Just a handful of buyers competed for the book — in person at Sotheby’s and by phone — and the auction took less than six minutes. Ahead of the auction, Sotheby’s estimated that the item would sell for anywhere from $30 million to $50 million. The “gavel price” was $33.5 million, but with fees and premiums, the final price tag reached $38.1 million.

Since no book or historical document quite like it has been sold at auction for decades, the Codex Sassoon has earned comparisons to other foundational texts of civilization that have also commanded tens of millions of dollars. A copy of the first printing of the U.S. Constitution’s final text sold for $43.2 million in 2021. The Codex Leicester, a journal with writings by Leonardo Da Vinci, fetched $30.8 million in 1994. And a copy of the Magna Carta sold for $21.1 million in 2007.

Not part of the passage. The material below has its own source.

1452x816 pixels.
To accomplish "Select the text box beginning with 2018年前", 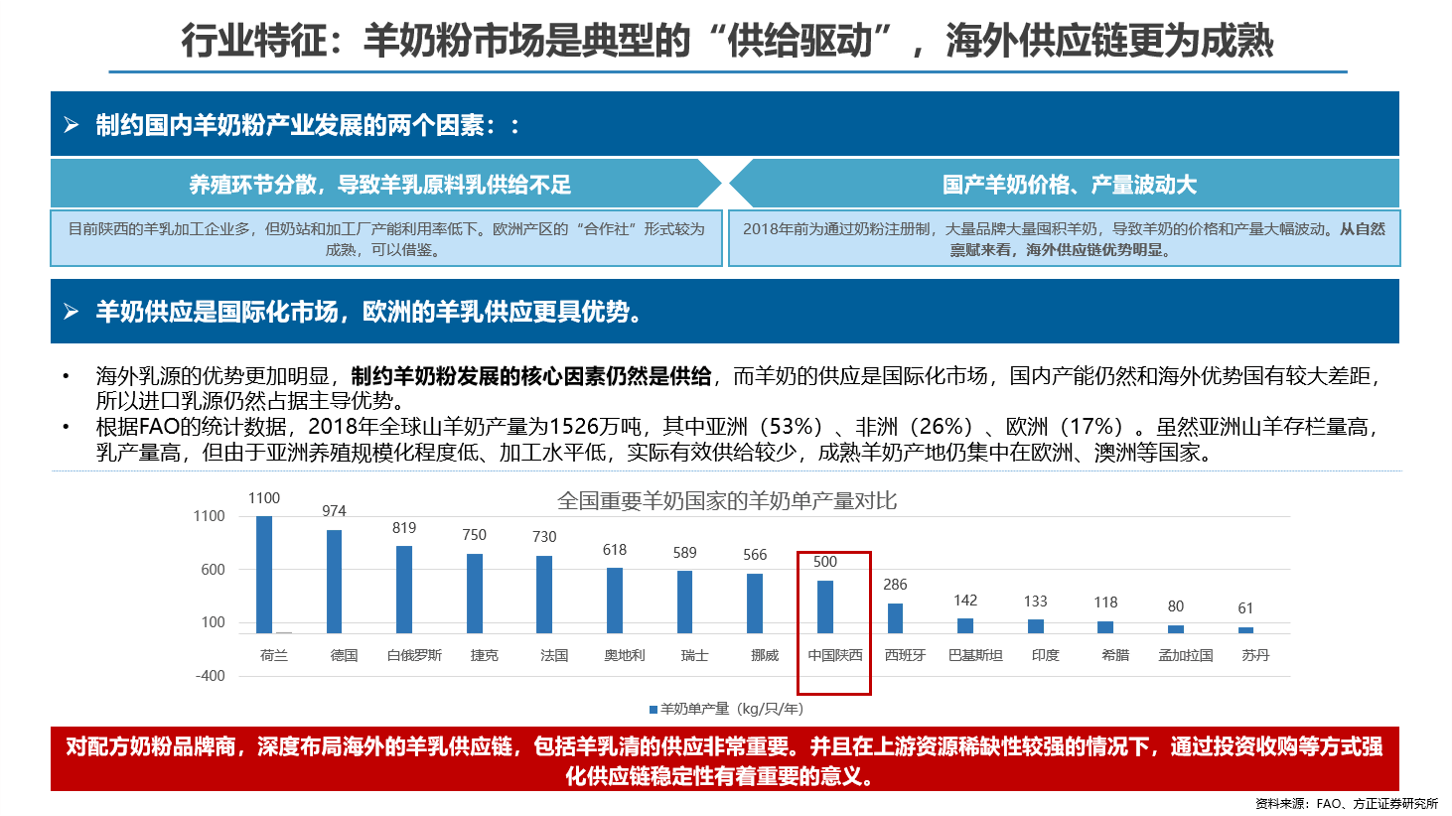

“This is one of the rarest, unique, uniting documents that ever existed,” Irina Nevzlin, chair of ANU’s board of directors, told JTA. “For us to have it in the museum where it will be available for all those millions of people — this is something that can strengthen our roots and our identity, because it’s something eternal.”

She added, “We are the right home for it for so many reasons. Also for the fact that we’re based in Israel.”

The in-person auction attracted a standing-room-only crowd of onlookers, many of whom said they felt compelled to witness a transaction of immense significance in Jewish tradition.

“This is a historic moment,” said Elinatan Kupferberg, a scholar and writer from Lakewood, New Jersey. “This is the oldest Torah in existence. Whoever is going to own it next is going to change history.”

Kupferberg, who said his most precious books were those containing the handwritten notes of great rabbis, said he sometimes regrets when Jewish texts are bought by collectors because they will not be used in everyday study. Not so, he said, with this item.

“It doesn’t make me feel sad to see it behind glass because it was meant to be a reference work,” he said.

Sandra Gogel, who was in town from Paris, said she had hoped the Codex Sassoon would draw a higher price, and was surprised that bidding had closed so quickly. “Thirty-three point five is nothing to scoff at, but 50 would have been nice,” she said.

Gogel said she had traveled to London to see the Codex when it was on display there and was relieved that the book will end up on public display.

“I went to London to see it because I thought I might not see it again,” she said. She added, “I’m happy it will be Israel where everyone can see it… Everyone goes to Tel Aviv.”

Philissa Cramer contributed reporting.